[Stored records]
************
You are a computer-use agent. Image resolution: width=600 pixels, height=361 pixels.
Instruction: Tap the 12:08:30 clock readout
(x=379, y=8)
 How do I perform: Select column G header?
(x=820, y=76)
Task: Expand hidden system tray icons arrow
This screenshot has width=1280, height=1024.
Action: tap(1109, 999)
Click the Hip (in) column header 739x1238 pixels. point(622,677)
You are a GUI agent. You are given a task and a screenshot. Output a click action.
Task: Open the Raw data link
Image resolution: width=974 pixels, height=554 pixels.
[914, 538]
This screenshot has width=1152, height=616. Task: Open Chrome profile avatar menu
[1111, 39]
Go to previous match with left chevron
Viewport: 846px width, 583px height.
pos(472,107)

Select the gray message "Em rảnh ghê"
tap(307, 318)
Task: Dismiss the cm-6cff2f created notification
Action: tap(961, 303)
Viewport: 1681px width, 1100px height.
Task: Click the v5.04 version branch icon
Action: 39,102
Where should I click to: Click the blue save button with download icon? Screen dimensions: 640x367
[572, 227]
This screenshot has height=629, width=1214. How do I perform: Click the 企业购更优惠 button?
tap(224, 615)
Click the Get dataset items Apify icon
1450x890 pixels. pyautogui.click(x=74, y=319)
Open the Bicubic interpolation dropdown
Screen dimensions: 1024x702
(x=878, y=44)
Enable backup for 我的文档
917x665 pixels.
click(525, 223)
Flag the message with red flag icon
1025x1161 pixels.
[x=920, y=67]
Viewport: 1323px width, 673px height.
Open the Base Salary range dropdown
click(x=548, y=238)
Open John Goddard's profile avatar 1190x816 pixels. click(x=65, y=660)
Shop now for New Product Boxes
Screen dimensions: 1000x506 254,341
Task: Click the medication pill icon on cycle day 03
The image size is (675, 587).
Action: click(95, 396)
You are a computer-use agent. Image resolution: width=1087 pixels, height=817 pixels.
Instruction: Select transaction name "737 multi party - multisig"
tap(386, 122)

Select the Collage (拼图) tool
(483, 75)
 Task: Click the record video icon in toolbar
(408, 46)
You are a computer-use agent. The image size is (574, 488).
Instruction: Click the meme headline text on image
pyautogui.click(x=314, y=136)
************
Action item: What you give back must match the records word for word.

Your response:
You are a computer-use agent. Image resolution: width=600 pixels, height=361 pixels.
Instruction: Tap the 12:08:30 clock readout
(x=379, y=8)
 How do I perform: Select column G header?
(x=820, y=76)
Task: Expand hidden system tray icons arrow
This screenshot has width=1280, height=1024.
Action: tap(1109, 999)
Click the Hip (in) column header 739x1238 pixels. point(622,677)
You are a GUI agent. You are given a task and a screenshot. Output a click action.
Task: Open the Raw data link
Image resolution: width=974 pixels, height=554 pixels.
[914, 538]
This screenshot has width=1152, height=616. Task: Open Chrome profile avatar menu
[1111, 39]
Go to previous match with left chevron
Viewport: 846px width, 583px height.
pos(472,107)

Select the gray message "Em rảnh ghê"
tap(307, 318)
Task: Dismiss the cm-6cff2f created notification
Action: tap(961, 303)
Viewport: 1681px width, 1100px height.
Task: Click the v5.04 version branch icon
Action: 39,102
Where should I click to: Click the blue save button with download icon? Screen dimensions: 640x367
[572, 227]
This screenshot has height=629, width=1214. How do I perform: Click the 企业购更优惠 button?
tap(224, 615)
Click the Get dataset items Apify icon
1450x890 pixels. pyautogui.click(x=74, y=319)
Open the Bicubic interpolation dropdown
Screen dimensions: 1024x702
(x=878, y=44)
Enable backup for 我的文档
917x665 pixels.
click(525, 223)
Flag the message with red flag icon
1025x1161 pixels.
[x=920, y=67]
Viewport: 1323px width, 673px height.
Open the Base Salary range dropdown
click(x=548, y=238)
Open John Goddard's profile avatar 1190x816 pixels. click(x=65, y=660)
Shop now for New Product Boxes
Screen dimensions: 1000x506 254,341
Task: Click the medication pill icon on cycle day 03
The image size is (675, 587).
Action: click(95, 396)
You are a computer-use agent. Image resolution: width=1087 pixels, height=817 pixels.
Instruction: Select transaction name "737 multi party - multisig"
tap(386, 122)

Select the Collage (拼图) tool
(483, 75)
 Task: Click the record video icon in toolbar
(408, 46)
You are a computer-use agent. The image size is (574, 488).
Instruction: Click the meme headline text on image
pyautogui.click(x=314, y=136)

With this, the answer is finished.